High-Efficiency Pure Red CsPbI₃ QLEDs Via Strong Electron Affinity Interface Layer Engineering

Inorganic perovskite quantum dots (QDs) have garnered significant attention due to their outstanding optical properties. However, perovskite quantum dot light-emitting diodes (Pe-QLEDs) still face challenges related to their fluorescence efficiency and electron injection. First, the electron transport layer (ETL) leads to severe non-radiative recombination due to fluorescence quenching in CsPbI3 QDs. Second, there is an electron injection imbalance resulting from low electron injection efficiency, leading to reduced non-radiative recombination and external quantum efficiency. To address these issues, this study introduces two interface layer materials with different electron affinities, 1,3,5-Tris(3-pyridyl-3-phenyl)benzene (TmPyPB) and 2,4,6-Tris(3 '-(pyridine-3-yl)biphenyl-3-yl)-1,3,5-triazine (TmPPPyTz).

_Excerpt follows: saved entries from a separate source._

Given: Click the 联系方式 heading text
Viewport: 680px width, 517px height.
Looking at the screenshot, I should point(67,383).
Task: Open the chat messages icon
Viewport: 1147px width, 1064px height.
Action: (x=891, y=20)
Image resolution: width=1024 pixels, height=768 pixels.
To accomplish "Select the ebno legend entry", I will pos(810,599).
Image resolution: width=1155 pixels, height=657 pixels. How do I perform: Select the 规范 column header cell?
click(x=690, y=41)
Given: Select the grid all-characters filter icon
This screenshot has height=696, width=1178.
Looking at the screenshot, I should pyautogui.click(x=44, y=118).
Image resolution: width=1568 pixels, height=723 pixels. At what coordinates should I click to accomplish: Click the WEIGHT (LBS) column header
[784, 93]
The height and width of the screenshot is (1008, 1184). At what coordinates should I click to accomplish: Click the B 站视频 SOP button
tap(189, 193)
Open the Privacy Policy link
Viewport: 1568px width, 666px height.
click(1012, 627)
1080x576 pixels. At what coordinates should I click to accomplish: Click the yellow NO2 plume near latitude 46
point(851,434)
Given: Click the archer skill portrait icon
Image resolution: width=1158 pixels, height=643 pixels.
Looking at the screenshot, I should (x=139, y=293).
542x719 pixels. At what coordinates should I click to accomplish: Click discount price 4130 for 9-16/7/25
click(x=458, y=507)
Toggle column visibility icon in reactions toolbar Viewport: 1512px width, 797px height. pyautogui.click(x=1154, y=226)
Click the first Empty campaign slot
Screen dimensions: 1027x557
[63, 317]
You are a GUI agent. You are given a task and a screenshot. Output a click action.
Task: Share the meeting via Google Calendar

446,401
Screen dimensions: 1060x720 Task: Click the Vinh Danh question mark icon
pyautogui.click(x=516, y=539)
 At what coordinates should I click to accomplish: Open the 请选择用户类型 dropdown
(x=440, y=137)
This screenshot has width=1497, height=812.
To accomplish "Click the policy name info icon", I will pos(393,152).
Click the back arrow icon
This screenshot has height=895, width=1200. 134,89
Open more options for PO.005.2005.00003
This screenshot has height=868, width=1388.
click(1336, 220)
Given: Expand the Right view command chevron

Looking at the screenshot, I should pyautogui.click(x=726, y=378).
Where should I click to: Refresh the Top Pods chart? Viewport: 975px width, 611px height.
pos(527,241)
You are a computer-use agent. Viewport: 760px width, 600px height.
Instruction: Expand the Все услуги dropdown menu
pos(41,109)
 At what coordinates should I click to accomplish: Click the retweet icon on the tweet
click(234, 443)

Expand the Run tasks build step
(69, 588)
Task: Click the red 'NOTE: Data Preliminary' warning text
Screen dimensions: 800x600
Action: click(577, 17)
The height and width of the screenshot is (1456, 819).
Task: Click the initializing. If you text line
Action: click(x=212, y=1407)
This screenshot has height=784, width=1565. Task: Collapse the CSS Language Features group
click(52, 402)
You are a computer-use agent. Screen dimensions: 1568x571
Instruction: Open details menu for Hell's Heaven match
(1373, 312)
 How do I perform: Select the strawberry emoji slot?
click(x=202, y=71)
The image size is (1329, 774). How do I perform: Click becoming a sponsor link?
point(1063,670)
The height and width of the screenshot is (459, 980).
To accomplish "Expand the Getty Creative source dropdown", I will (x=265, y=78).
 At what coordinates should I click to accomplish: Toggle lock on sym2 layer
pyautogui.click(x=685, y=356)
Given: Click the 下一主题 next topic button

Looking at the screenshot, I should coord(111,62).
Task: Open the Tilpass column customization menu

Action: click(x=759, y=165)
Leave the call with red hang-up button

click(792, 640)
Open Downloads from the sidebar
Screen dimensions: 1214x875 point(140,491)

These materials not only passivated defects on the surface of CsPbI3 QDs films but also effectively prevented the fluorescence quenching of CsPbI3 QDs by the PO-T2T (ETL). TmPPPyTz, with a relatively lower LUMO energy level, further improved energy level matching, significantly enhancing electron injection efficiency. Ultimately, using interface engineering with the TmPPPyTz interface layer, the devices achieved an outstanding 25.80% champion-level external quantum efficiency (EQE) for Pe-QLEDs with only a sub-bandgap voltage of 1.7 V and half-life (T-50) is 17.99 h at 100 nits. This research provided an effective method to enhance the performance of CsPbI3 Pe-QLEDs, addressing long-standing issues inhibiting their efficiency.